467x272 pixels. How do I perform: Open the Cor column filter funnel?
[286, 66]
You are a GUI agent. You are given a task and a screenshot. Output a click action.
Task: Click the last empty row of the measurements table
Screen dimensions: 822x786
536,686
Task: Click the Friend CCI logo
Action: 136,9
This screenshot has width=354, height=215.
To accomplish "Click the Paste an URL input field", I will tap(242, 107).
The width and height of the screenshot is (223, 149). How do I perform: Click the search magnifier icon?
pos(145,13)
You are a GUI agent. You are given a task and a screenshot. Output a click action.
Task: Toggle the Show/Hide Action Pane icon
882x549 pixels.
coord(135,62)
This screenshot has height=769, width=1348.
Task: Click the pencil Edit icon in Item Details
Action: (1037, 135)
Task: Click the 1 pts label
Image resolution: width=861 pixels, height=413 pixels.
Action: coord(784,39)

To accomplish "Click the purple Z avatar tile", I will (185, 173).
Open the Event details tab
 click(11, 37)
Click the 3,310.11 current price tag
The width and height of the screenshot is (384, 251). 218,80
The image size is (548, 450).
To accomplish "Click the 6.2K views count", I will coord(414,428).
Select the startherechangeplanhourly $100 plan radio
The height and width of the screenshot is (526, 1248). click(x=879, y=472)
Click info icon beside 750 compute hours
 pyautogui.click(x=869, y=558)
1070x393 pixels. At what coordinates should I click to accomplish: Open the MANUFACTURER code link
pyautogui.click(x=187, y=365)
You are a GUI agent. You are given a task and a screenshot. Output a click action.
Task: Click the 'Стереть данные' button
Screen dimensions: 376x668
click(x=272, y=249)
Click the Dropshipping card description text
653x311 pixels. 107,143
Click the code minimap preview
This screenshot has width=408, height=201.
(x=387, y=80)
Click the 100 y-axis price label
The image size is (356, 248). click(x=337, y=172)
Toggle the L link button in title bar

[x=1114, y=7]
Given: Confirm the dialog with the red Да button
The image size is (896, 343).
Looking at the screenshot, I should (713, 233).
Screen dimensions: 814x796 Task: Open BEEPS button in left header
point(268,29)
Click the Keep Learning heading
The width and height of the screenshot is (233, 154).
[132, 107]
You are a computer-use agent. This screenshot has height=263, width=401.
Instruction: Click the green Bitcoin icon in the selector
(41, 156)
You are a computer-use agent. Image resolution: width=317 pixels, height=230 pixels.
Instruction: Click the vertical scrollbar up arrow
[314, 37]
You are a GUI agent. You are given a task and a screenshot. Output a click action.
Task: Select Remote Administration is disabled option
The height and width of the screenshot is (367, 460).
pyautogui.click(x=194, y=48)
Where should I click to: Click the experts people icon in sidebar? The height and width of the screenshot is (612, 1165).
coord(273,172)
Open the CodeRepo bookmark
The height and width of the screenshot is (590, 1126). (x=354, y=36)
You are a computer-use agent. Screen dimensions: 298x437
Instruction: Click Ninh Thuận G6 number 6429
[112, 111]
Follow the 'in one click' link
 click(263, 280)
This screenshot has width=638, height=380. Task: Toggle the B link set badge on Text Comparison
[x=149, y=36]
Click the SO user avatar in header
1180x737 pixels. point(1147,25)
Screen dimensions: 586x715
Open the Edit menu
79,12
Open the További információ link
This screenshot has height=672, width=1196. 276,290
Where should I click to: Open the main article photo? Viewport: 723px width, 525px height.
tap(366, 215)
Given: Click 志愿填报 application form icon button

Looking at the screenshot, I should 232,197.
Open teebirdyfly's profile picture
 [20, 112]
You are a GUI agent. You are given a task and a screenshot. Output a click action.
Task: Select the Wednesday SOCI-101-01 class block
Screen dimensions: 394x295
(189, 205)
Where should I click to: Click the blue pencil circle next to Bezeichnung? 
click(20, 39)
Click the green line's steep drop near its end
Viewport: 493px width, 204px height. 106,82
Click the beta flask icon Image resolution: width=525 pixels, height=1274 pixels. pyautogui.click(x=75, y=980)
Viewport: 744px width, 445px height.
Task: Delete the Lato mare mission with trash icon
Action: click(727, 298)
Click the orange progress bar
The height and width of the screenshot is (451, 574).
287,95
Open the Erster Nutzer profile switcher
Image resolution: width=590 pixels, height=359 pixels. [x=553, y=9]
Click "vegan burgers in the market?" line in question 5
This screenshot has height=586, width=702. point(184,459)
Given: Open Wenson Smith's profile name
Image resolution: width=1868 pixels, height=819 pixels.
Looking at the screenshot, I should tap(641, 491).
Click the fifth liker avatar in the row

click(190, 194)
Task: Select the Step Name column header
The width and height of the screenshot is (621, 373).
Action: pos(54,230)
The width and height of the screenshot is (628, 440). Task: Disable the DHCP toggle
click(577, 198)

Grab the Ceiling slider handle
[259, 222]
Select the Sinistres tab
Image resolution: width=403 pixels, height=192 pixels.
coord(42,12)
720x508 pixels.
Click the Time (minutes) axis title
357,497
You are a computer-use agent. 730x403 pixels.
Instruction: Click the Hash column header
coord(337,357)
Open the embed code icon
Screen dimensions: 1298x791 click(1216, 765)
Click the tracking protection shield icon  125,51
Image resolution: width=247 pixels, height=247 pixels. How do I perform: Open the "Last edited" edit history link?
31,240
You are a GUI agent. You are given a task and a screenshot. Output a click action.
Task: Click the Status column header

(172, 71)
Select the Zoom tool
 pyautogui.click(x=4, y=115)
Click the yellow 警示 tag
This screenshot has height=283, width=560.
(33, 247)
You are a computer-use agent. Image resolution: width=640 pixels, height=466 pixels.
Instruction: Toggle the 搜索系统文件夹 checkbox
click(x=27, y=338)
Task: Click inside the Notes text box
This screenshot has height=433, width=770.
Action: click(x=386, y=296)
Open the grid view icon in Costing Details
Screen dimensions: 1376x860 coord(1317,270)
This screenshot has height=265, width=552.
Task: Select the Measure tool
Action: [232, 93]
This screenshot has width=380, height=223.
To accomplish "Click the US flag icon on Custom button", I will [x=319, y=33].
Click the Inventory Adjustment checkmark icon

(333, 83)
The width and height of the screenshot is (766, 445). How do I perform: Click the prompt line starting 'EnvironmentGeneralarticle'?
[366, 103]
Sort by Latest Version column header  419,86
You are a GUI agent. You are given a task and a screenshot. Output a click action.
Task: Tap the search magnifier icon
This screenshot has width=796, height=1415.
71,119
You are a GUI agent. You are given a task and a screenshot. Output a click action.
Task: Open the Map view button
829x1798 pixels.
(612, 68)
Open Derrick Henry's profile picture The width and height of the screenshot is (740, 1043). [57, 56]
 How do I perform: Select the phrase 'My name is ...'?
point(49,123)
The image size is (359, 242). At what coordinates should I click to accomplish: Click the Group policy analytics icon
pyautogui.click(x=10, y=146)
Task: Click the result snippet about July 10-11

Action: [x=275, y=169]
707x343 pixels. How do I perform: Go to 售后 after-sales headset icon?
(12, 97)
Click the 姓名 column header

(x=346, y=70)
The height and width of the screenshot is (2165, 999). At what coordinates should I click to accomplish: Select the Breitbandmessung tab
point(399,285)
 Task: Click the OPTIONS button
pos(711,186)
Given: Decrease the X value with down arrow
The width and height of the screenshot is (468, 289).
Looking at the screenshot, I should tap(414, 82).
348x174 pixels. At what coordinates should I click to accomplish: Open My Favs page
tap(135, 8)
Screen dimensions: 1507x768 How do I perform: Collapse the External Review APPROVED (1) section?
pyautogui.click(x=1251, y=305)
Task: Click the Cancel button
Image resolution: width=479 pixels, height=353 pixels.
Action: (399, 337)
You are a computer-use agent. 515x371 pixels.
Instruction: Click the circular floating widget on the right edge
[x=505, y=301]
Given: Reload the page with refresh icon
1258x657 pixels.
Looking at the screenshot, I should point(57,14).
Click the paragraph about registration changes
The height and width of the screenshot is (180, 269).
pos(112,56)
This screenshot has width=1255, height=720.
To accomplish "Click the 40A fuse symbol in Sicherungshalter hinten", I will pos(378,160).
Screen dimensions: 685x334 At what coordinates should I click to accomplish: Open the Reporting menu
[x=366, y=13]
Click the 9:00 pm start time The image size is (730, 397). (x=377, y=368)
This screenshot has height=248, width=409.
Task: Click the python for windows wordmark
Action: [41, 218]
-- -- --
- _To do_: Would you please repeat exactly the lines above, starting at the line with "You are a computer-use agent. Image resolution: width=317" and stopping at the line with "Given: Open Wenson Smith's profile name", both included?

- _Exercise answer_:
You are a computer-use agent. Image resolution: width=317 pixels, height=230 pixels.
Instruction: Click the vertical scrollbar up arrow
[314, 37]
You are a GUI agent. You are given a task and a screenshot. Output a click action.
Task: Select Remote Administration is disabled option
The height and width of the screenshot is (367, 460).
pyautogui.click(x=194, y=48)
Where should I click to: Click the experts people icon in sidebar? The height and width of the screenshot is (612, 1165).
coord(273,172)
Open the CodeRepo bookmark
The height and width of the screenshot is (590, 1126). (x=354, y=36)
You are a computer-use agent. Screen dimensions: 298x437
Instruction: Click Ninh Thuận G6 number 6429
[112, 111]
Follow the 'in one click' link
 click(263, 280)
This screenshot has width=638, height=380. Task: Toggle the B link set badge on Text Comparison
[x=149, y=36]
Click the SO user avatar in header
1180x737 pixels. point(1147,25)
Screen dimensions: 586x715
Open the Edit menu
79,12
Open the További információ link
This screenshot has height=672, width=1196. 276,290
Where should I click to: Open the main article photo? Viewport: 723px width, 525px height.
tap(366, 215)
Given: Click 志愿填报 application form icon button

Looking at the screenshot, I should 232,197.
Open teebirdyfly's profile picture
 [20, 112]
You are a GUI agent. You are given a task and a screenshot. Output a click action.
Task: Select the Wednesday SOCI-101-01 class block
Screen dimensions: 394x295
(189, 205)
Where should I click to: Click the blue pencil circle next to Bezeichnung? 
click(20, 39)
Click the green line's steep drop near its end
Viewport: 493px width, 204px height. 106,82
Click the beta flask icon Image resolution: width=525 pixels, height=1274 pixels. pyautogui.click(x=75, y=980)
Viewport: 744px width, 445px height.
Task: Delete the Lato mare mission with trash icon
Action: click(727, 298)
Click the orange progress bar
The height and width of the screenshot is (451, 574).
287,95
Open the Erster Nutzer profile switcher
Image resolution: width=590 pixels, height=359 pixels. [x=553, y=9]
Click "vegan burgers in the market?" line in question 5
This screenshot has height=586, width=702. point(184,459)
Given: Open Wenson Smith's profile name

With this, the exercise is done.